From the images of a crowd attending a show at a soon-to-be-closed Rio Piedras movie theater to the photographs of drowning Puerto Ricans, scholar Frances Negron-Muntaner probes the uncomfortable definitions of the end of an era and of the start of another in troubled times.
“To say Puerto Rico is to say catastrophe,” says Negron-Muntaner, emphasizing that there always is a possibility to overturn such catastrophe, that action (artistic, political) is possible. In this reconsideration of the unending yet volatile relationship between place and art, artistic practices make up for a new infrastructure: outliving disaster by solving or finding a problem. Thus art becomes a research process, “a creative and transformative way of imagining,” even after 120 years of colonial rule.
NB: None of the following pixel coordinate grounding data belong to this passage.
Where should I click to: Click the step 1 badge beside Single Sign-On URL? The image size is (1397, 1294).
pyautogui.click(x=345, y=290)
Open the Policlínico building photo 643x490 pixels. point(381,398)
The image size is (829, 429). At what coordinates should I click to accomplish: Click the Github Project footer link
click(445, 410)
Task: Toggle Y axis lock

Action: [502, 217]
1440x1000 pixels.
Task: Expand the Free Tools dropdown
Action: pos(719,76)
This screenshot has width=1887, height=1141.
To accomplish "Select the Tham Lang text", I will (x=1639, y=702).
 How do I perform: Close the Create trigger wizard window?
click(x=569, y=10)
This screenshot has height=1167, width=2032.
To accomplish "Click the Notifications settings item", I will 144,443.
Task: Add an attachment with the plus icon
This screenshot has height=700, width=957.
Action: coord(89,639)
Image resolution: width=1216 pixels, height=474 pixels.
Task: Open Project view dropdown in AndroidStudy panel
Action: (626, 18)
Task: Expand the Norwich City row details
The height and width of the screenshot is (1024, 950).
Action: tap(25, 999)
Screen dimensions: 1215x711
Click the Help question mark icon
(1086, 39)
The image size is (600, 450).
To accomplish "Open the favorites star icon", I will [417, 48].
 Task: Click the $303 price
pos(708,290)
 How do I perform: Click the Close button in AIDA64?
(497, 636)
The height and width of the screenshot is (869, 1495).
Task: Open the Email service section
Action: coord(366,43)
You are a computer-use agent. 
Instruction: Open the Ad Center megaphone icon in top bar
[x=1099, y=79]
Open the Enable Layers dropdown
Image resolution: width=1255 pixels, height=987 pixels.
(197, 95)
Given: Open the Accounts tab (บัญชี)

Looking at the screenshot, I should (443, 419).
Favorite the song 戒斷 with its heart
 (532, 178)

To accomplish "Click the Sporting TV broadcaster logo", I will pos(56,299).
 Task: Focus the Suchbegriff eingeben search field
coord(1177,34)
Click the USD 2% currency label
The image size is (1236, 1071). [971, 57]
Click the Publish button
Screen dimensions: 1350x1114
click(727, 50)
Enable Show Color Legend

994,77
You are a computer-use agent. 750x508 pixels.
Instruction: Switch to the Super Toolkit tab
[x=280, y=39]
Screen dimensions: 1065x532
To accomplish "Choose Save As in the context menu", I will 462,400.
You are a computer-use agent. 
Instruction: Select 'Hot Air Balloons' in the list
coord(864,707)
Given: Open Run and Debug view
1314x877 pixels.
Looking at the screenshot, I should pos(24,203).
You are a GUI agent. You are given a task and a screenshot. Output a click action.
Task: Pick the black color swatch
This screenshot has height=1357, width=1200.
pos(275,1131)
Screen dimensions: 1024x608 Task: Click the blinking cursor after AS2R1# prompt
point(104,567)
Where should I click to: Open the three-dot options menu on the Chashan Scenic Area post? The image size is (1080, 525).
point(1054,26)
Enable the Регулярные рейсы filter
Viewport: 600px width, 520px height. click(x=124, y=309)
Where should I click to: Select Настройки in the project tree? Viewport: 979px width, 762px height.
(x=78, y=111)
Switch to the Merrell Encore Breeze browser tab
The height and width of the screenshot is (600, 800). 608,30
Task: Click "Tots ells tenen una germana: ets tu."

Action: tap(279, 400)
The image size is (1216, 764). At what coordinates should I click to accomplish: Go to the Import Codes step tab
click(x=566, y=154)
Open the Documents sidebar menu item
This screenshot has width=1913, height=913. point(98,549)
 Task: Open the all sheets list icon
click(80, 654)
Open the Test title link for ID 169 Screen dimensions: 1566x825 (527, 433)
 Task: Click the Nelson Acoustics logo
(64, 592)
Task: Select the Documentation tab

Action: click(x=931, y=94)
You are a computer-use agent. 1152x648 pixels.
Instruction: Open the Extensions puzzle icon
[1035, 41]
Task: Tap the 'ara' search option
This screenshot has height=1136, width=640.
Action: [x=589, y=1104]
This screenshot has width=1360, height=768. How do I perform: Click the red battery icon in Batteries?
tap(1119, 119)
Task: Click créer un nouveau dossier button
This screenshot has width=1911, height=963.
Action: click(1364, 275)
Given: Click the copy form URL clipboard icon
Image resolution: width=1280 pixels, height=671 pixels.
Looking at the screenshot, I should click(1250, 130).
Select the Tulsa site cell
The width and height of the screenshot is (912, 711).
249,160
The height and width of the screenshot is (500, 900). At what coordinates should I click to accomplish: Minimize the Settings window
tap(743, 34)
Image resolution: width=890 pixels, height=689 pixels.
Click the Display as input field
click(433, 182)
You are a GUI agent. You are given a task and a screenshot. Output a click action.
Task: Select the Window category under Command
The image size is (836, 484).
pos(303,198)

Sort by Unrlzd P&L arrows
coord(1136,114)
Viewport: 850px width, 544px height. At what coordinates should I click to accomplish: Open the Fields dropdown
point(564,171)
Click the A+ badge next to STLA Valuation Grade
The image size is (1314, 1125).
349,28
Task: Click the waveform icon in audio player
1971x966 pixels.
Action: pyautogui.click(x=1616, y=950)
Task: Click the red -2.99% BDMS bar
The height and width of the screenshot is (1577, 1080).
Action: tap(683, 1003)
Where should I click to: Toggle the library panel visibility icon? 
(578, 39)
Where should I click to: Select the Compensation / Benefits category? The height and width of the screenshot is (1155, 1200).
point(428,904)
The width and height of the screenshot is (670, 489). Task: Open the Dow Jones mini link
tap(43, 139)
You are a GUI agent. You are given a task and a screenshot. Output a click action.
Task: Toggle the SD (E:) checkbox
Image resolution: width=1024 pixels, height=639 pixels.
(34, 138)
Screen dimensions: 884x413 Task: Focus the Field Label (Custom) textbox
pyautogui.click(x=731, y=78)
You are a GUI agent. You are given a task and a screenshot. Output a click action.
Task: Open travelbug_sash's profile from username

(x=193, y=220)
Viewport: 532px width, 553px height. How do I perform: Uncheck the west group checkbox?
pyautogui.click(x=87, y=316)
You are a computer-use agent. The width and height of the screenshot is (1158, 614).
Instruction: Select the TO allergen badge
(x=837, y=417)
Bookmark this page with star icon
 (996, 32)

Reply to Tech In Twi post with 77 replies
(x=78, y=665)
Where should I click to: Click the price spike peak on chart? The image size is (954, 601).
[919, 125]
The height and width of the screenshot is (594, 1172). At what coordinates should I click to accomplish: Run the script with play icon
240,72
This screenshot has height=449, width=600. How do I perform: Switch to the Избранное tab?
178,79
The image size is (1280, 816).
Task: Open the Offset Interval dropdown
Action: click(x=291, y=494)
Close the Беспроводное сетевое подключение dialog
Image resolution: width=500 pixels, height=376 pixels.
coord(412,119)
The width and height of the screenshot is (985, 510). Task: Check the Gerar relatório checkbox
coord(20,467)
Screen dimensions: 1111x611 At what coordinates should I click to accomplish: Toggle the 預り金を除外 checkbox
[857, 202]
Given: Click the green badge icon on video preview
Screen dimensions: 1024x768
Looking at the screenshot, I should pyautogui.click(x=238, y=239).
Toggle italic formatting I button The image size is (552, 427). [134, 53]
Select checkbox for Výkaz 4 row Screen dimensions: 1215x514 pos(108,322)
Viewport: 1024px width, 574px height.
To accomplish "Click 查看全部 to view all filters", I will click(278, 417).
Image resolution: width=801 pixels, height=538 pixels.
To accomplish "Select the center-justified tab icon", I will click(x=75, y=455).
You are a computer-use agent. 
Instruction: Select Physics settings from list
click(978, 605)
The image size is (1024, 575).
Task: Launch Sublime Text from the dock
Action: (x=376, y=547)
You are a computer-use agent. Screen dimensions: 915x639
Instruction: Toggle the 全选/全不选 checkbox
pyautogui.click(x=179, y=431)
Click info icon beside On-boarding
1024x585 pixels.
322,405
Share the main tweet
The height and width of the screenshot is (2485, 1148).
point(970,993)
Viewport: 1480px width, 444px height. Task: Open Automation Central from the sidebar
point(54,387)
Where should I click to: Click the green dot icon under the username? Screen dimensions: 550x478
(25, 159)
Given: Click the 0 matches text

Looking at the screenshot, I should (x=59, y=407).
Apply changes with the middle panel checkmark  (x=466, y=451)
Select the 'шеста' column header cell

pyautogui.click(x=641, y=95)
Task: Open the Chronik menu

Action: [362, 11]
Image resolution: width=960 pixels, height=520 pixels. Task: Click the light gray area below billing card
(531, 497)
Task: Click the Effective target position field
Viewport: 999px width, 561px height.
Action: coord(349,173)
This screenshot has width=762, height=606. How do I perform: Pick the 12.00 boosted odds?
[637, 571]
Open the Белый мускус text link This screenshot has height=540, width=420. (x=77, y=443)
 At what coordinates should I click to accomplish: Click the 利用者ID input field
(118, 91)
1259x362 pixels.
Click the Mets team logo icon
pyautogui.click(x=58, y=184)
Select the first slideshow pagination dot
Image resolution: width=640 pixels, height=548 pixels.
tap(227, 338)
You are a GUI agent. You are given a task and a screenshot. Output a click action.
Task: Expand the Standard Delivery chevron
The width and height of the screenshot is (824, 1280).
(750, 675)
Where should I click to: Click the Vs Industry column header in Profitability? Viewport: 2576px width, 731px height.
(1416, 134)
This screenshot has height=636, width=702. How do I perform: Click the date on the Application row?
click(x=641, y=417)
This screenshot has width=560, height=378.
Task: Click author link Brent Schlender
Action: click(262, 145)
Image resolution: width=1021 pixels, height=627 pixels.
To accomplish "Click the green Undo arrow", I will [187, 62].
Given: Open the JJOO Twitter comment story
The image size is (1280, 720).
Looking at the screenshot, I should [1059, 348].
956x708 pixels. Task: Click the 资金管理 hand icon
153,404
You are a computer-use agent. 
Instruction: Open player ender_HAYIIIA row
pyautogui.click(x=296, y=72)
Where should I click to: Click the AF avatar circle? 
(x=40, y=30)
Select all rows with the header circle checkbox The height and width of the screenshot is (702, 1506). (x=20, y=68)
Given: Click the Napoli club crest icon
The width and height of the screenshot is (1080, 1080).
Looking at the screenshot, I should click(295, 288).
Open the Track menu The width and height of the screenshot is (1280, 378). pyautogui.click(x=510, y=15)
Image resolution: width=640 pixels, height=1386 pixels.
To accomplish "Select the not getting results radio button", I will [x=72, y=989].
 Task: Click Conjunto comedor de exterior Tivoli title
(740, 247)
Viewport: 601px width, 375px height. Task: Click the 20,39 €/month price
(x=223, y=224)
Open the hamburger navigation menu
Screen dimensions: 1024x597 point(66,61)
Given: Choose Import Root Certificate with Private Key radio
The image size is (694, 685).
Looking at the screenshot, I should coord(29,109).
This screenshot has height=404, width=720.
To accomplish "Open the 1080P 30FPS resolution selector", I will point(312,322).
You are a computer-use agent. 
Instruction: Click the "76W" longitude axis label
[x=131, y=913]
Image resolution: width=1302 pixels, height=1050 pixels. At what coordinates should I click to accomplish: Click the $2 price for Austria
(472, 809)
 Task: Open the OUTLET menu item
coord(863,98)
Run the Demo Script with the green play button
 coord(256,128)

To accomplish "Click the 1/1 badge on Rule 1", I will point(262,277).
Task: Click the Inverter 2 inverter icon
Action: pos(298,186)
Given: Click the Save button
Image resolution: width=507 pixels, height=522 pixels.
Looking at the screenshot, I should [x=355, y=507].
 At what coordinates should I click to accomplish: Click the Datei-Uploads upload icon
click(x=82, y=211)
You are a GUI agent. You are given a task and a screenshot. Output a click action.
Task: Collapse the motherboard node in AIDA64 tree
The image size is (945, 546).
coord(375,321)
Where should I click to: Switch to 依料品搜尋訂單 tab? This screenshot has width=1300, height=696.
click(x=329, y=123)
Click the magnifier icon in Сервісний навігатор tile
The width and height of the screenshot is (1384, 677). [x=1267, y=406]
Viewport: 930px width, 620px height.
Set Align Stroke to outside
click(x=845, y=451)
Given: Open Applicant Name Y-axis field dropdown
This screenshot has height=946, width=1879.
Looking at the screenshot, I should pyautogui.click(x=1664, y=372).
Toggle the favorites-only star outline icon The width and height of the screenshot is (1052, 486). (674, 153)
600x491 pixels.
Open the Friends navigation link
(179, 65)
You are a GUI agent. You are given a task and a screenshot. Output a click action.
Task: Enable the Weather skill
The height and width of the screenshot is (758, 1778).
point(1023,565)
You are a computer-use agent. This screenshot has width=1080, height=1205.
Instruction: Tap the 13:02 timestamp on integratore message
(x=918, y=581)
But what do these artistic dreams owe to reality?
Reality, Negron Montaner posits, has been eternally composed of bodies in turmoil, yet always gesturing towards a future way of solving the catastrophe du jour. For example, the photographic series by Adal, “Puerto Ricans Under Water,” is presented as an archive of physical research, of “political and colonial neglect,” but also as the present that “allows citizens to exist.” Bodies, posing under water and sensing the forthcoming mystery that island life will allow them and the debts that they will have to feel responsible for and pay for. Almost buried in debt.
That has been the nominally inscribed PROMESA that the island has carried on its shoulders since 2015 – the colonial power’s mandated extraction of payment. A promise to “pay your debt.” A federally-mandated PROMESA, uncertain, in flux, but undoubtedly there- the neoliberal era that “makes the underneath visible” and attempts to make the unpayable payable.